LombokPost - Sekolah adat di Lombok Utara disebut memiliki peran strategis dalam membangkitkan nilai-nilai kearifan lokal.
Aliansi Masyarakat Adat Nusantara (Aman) Paer Daya ingin terus memperkuat keberlanjutan nilai dan budaya lokal itu.
Sebagai upaya kembali memperkuat keberlanjutan budaya lokal, Aman Paer Daya menggelar sosialisasi pendidikan belum lama ini.
Bupati Lombok Najmul Akhyar mengatakan, hadirnya Sekolah Adat merupakan ikhtiar menghidupkan kembali praktik-praktik budaya baik yang mulai memudar.
“Ini upaya menghidupkan kembali nilai-nilai baik yang diwariskan orang tua kita, yang kini hampir punah. Tidak banyak yang bergerak dalam pelestarian ini, dan Aman adalah garda terdepan,” ujar Bupati.
Ketua Aman Paer Daya Lombok Utara Sinarto menjelaskan, pihaknya telah menyiapkan konsep besar bernama Sekolah Adat.
Yaitu ruang pendidikan berbasis komunitas yang berfungsi merevitalisasi dan mentransformasikan nilai-nilai adat ke generasi muda.

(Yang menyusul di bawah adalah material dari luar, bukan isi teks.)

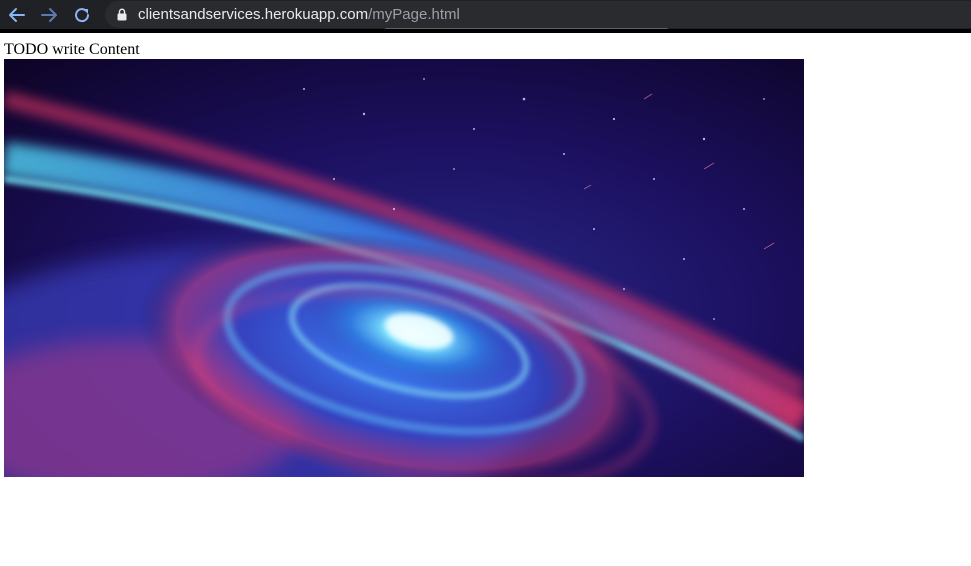  I want to click on url-path: /myPage.html, so click(414, 14).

Program ini dirancang sebagai jawaban atas menurunnya moralitas, lunturnya kearifan lokal, serta tekanan modernisasi yang menggerus identitas budaya masyarakat.
“Sekolah Adat adalah wadah menggali kembali potensi budaya dan alam di setiap wilayah adat," katanya.
Potensi budaya tersebut mulai dari obat-obatan tradisional, makanan tradisional, kesenian, hingga permainan rakyat.
"Semuanya harus kita angkat kembali,” tegas Sinarto.
Dia mengaku, saat ini ada empat Sekolah Adat di Lombok Utara.
Masing-masing Sekolah Adat Bayan, Sekolah Adat Gumantar Pengorongan Amor-Amor, Sekolah Adat Wet Sesait, dan Sekolah Adat Bentek
Keberadaan sekolah adat telah menarik perhatian pihak luar Sinarto menambahkan, Aman se-Indonesia akan datang ke Lombok Utara untuk berkonsultasi dan berdiskusi terkait masa depan adat dan budaya lokal.